Avec tristesse, la jeune femme constata que le Roi avait changé. Quasi prisonnier de ce palais parisien, il avait dû renoncer à l'exercice quotidien du cheval qui le maintenait en parfaite santé. A cet ami des forêts qui chassait tous les jours et par tous les temps, on avait imposé comme limites celles d'un simple jardin. Ce qui ne lui permettait plus de " brûler " le trop-plein d'un appétit qui avait été celui de Louis XIV. A cet homme de plus d'un mètre quatre-vingts il fallait des repas solides, abondants qui, à présent, se traduisaient en graisse, cependant que le teint habituellement frais se faisait plus gris. Louis XVI avait maintenant un ventre que ses larges épaules ne compensaient pas et un double menton... Mais la bonté de son regard était toujours la même et plus grands peut-être que jamais son courage, son horreur du sang versé et son obéissance à la volonté de Dieu, dont il sentait peut-être obscurément qu'ils le conduisaient au martyre...

On attribua aux dames qui n'habitaient pas les Tuileries un logement pour la nuit. A la demande de la petite Madame Royale, la Reine avait permis que Mme de Pontallec soit hébergée chez elle; Anne-Laure n'en profita pas et pas davantage de l'appartement de Mme de Tourzel que celle-ci, décidée à ne pas quitter ses élèves, lui proposa. Elle n'en dit rien mais elle ne voulait pas s'éloigner de Josse qui, bien entendu, ne quittait pas le Roi. D'ailleurs, durant les quelques heures nocturnes - de huit heures du soir à quatre heures du matin - personne ne dormit au château, hormis le petit

Dauphin et le Roi, qui s'accorda un moment de repos sans passer, bien entendu, par le cérémonial du coucher.

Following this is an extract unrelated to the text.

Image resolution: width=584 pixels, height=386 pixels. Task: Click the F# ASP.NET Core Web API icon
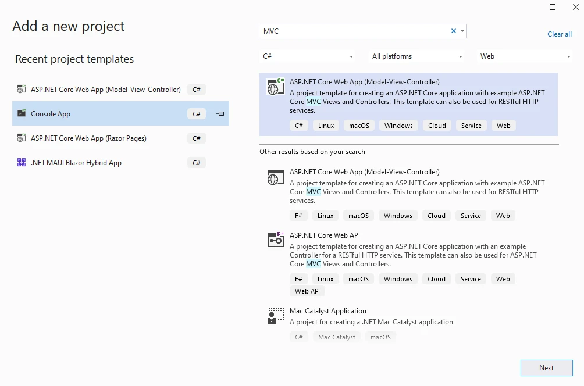[275, 240]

A dix heures, Louis XVI tint avec la Reine, Madame Elisabeth et ses ministres un conseil d'où l'on ne tira que deux idées générales : passer à l'attaque à l'aube ou bien tenter une percée en abandonnant le château au pillage pour rejoindre l'armée. Aussi peu réalisables l'une que l'autre, le Roi les refusa en bloc. Jamais il n'accepterait de tirer sur son peuple et l'affaire de Varennes lui avait ôté l'envie de recommencer.

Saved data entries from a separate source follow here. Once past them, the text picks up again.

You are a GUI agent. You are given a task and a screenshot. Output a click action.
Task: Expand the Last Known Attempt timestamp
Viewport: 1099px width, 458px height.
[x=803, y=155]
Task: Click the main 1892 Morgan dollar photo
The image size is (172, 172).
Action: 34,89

A onze heures, arrive Roederer, procureur général syndic, une sorte de préfet de la Seine avant la lettre, mais sous les ordres du maire de Paris. C'est un juriste lorrain qui a l'âme parlementaire et qui, sans être hostile au Roi, lui préférerait une monarchie constitutionnelle ou, mieux encore, une république. Après le retour de Varennes, il aurait proposé l'arrestation pure et simple du Roi. En fait, il vient voir ce qui se passe au château et ce qu'il voit l'inquiète : il y a du monde partout, des soldats surtout, Suisses ou gardes nationaux la baïonnette au canon, et aussi de nombreux domestiques. Dans la salle qui précède celle du Conseil s'entassent des gentilshommes tous vêtus de noir mais avec de longues épées, venus spontanément à la rescousse du souverain menacé. Il y a aussi les quelques femmes composant l'entourage de la Reine et tous ces gens qui enveloppent soudain Roederer n'ont rien de rassurant : le mépris et la colère s'inscrivent sur tous les visages, mais ce grand homme maigre à la figure sévère n'est pas un pleutre. Il mesure le drame que sera l'affrontement entre cette poudrière et les hordes mal armées des faubourgs, et cela il veut l'éviter à tout prix. Il décide de faire venir le maire et commence à lui écrire quand justement celui-ci arrive, faisant d'avance le gros dos. Il a raison : l'accueil est encore plus froid si possible et, parce qu'il a été quelque peu " chahuté " par de jeunes gardes nationaux, l'honorable Pétion prend peur et se retire sous prétexte qu'il fait trop chaud et qu'il a besoin de prendre l'air. Roederer, mi-figue mi-raisin, le raccompagne jusqu'aux jardins, mais toutes les issues en sont barrées par les postes royaux. Une seule issue : rejoindre l'Assemblée qui, elle aussi, tient séance cette nuit. Assis sur une balustrade de la terrasse " pour respirer ", Pétion laisse Roederer remonter seul vers le Roi et file à l'Assemblée, d'où il rejoindra son cher Hôtel de Ville dans lequel il va rester claquemuré sous la garde de " six cents " hommes. On n'est pas plus brave!...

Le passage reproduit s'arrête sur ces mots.